(CBS News) America's car culture is the stuff of legend around the world. We all have our favorites. But what came first, the cars, or the culture they came to represent? We put Lee Cowan in the driver's seat, for our Sunday Morning Cover Story:
Americans love waxing nostalgic about our cars, though some look better in the rear view mirror.
From our first and the fastest, to our biggest and clunkiest, they're like pets with wheels.
But what if we took a look at ourselves - through our car's eyes instead? Not the creepy kind of Steven King-our-car-comes-alive idea, but illuminating history with a headlight?
That's just what Paul Ingrassia decided to do. "These are cars that had a definitive impact on how we live and think as people even today," he said.
In his book, "Engines of Change," Ingrassia lists what he says are America's 15 most influential cars - most of which have a home at The Henry Ford, a museum in Dearborn, Mich.
What he's compiled isn't a list of the nation's BEST cars - just the ones that changed our lives.
Some are obvious: The Ford Model T tops the list. It's credited for creating everything from the assembly line to the drive-through window.
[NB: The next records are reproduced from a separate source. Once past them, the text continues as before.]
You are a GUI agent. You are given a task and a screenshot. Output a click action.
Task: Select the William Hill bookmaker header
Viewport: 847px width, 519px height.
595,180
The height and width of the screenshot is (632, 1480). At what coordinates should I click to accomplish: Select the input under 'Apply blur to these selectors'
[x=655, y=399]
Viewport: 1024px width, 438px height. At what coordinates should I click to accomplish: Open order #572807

It put America on wheels - and the color black had no greater champion.
At the other end of the list is the Toyota Prius, another obvious choice given the impression - or LACK of impression - it left on the environment.
"It was a confluence of environmental consciousness plus pure economics," Ingrassia said.
If the Prius was about raising consciousness, the Pontiac GTO was about raising hell.
At a convention of GTO owners we found Ron Muck, who is happy his gas guzzler made the list.
"The GTO sometimes stands for Gas, Tires, and Oil!" he laughed.
Nevertheless, he said the GTO is without a doubt influential - it defined American muscle: "When you pull up to a stop light, people always want to challenge it because they hear this engine rumbling and roaring and they want to get out and see if they can beat it," Muck said. "And so far, no one has off the line!"
There are some cars on the list we only remember in song ("Boy, our old LaSalle ran great, those were the days!"). The LaSalle by General Motors made the list not because of Archie Bunker - but because it was the first car broadly marketed to those worried about style and status. The boxy Model T was too practical for those wanting to roar during the Roaring 20s.
By the 1950s, the country's mood was happy again. The war years had been tough, and nothing symbolized the country's new optimism better that the Chevy Corvette: flashy, unrestrained, proud.
"All of a sudden there's peace, there's prosperity. People want to let loose a little bit," said Ingrassia. "What else would you want to let loose in on the roads besides this?"
The Corvette even starred in its own TV series, "Route 66."